El PP ‘soriano’ y las dictaduras

Polemicé en una reciente edición de ‘El Envite’, en la Televisión Canaria, con el diputado y ex portavoz del PP en el Parlamento canario, Miguel Cabrera Pérez Camacho, acerca de las dictaduras buenas, malas, regulares y medio pensionistas. El asunto entró en el debate al reiterar Pérez Camacho su absoluto rechazo a que los presidentes del Gobierno de Canarias visiten la isla caribeña.

Le recordé entonces que el máximo dirigente de su partido, José Manuel Soria, siendo consejero de Economía y Hacienda y vicepresidente del Gobierno de Canarias, realizó una visita oficial a Guinea, que no posee un régimen muy democrático que digamos.

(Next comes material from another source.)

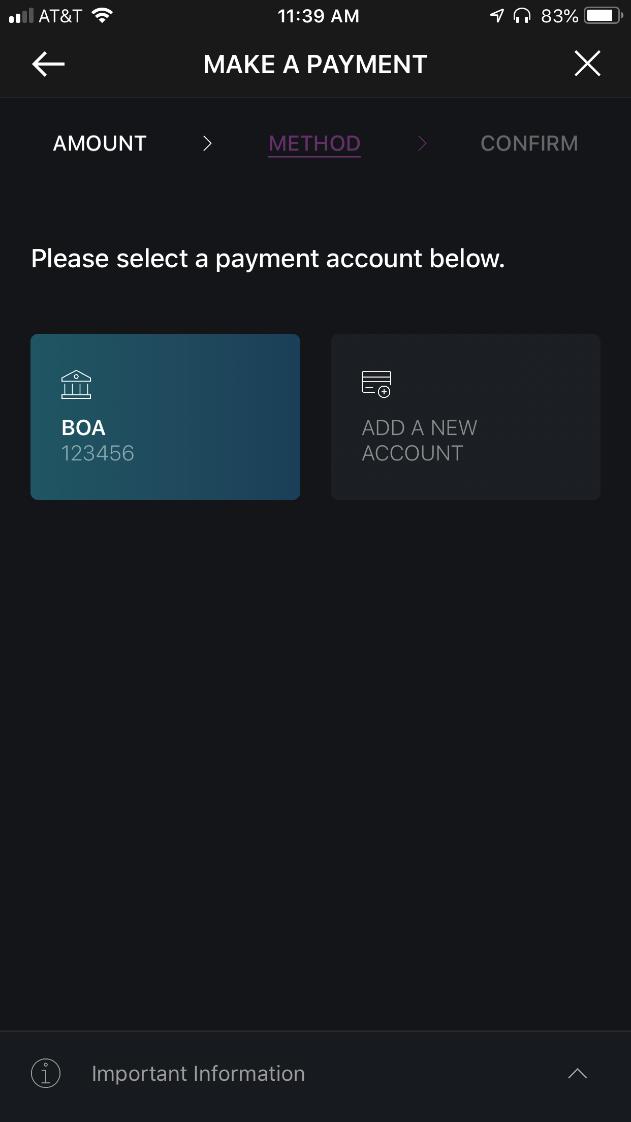Jump to the CONFIRM step
The height and width of the screenshot is (1122, 631).
point(529,144)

La respuesta/argumentación del diputado y posible candidato a la alcaldía de Santa Cruz de Tenerife no tuvo desperdicio: Cuba lleva más de cincuenta años con un régimen dictatorial (Teodoro Obiang Nguema lleva treinta mandando en Malabo, siguiendo la estela de Macías), dijo, añadiendo que la problemática cubana afecta a muchos canarios y, además, en Cuba no hay elecciones y en Guinea sí; verdad esta última solo a medias porque el régimen de La Habana también tiene elecciones y las de Guinea, casualmente, suele ganarlas el partido oficial con el 95% de los sufragios. En ese instante le recordé que la España de Franco no dejaba de ser una dictadura por mucho que se eligieran, por ejemplo, procuradores por el tercio familiar.

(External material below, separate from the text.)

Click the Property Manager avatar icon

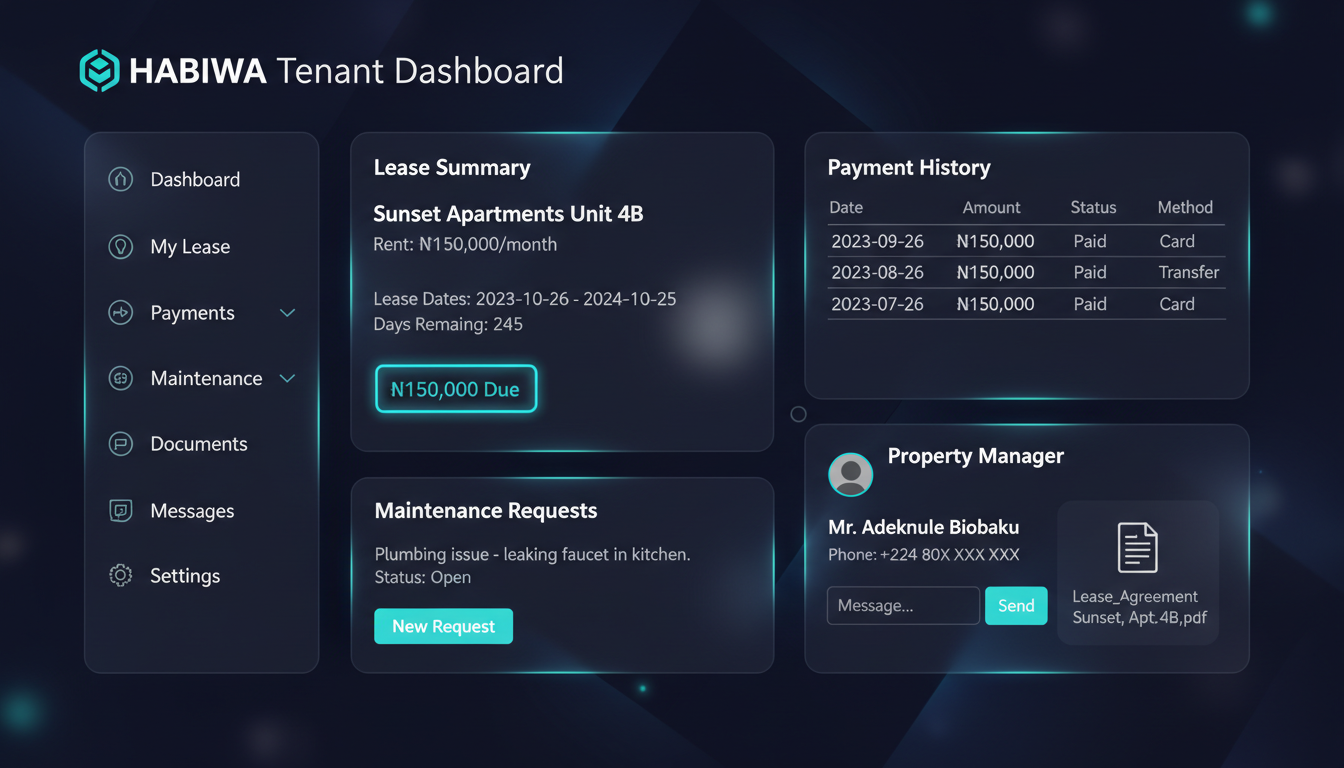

Pero, sobre todo, le planteé que puestos a calibrar las maldades de ambas dictaduras comparara sus datos de mortalidad infantil, considerado por muchos expertos como un indicador fino del estado de salud de una nación.

Las cifras son elocuentes, con datos oficiales del 2009 Cuba tiene un 5,82% de mortalidad infantil, por encima de España (4,21%), Alemania (3,99%) o Francia (3,33%), pero con mejores registros que Estados Unidos (6,26), Colombia (18,9), Marruecos (36,88) y, por supuesto, Guinea Ecuatorial (65,22), que multiplica por once los de la ‘terrible’ Cuba. Eso sí el país africano que suscita mayores simpatías de Pérez Camacho tiene una tasa inferior a Guinea Bissau, Ruanda, Sudán o Burkina Faso. Algo es algo.

El diputado del PP hubiera quedado perfecto y su argumentación alcanzado plena credibilidad si hubiera denostado todo tipo de dictaduras, si hubiese rechazado la colaboración de Canarias con cualquier régimen donde no se respeten las libertades, donde sea imposible ejercer la libertad de prensa o donde el pluralismo político se encuentre en el horizonte, es decir bien lejano y difícilmente alcanzable. Aspectos estos últimos, los de las diversas libertades, en que naufragan las dos naciones en cuestión.

Pero tratar de embellecer a un régimen tiránico, como el de Obiang, considerado como uno de los más represores del mundo, experto en torturas y desapariciones, pero además caracterizado por sus abismales desigualdades sociales y su escaso respeto a las condiciones de vida de su gente, y de manera especial de su infancia, confirma que no se trata de un alegato democrático, ni de un rechazo a las dictaduras, sino de política sesgada, sectaria y partidista con minúsculas, con casi ilegibles minúsculas.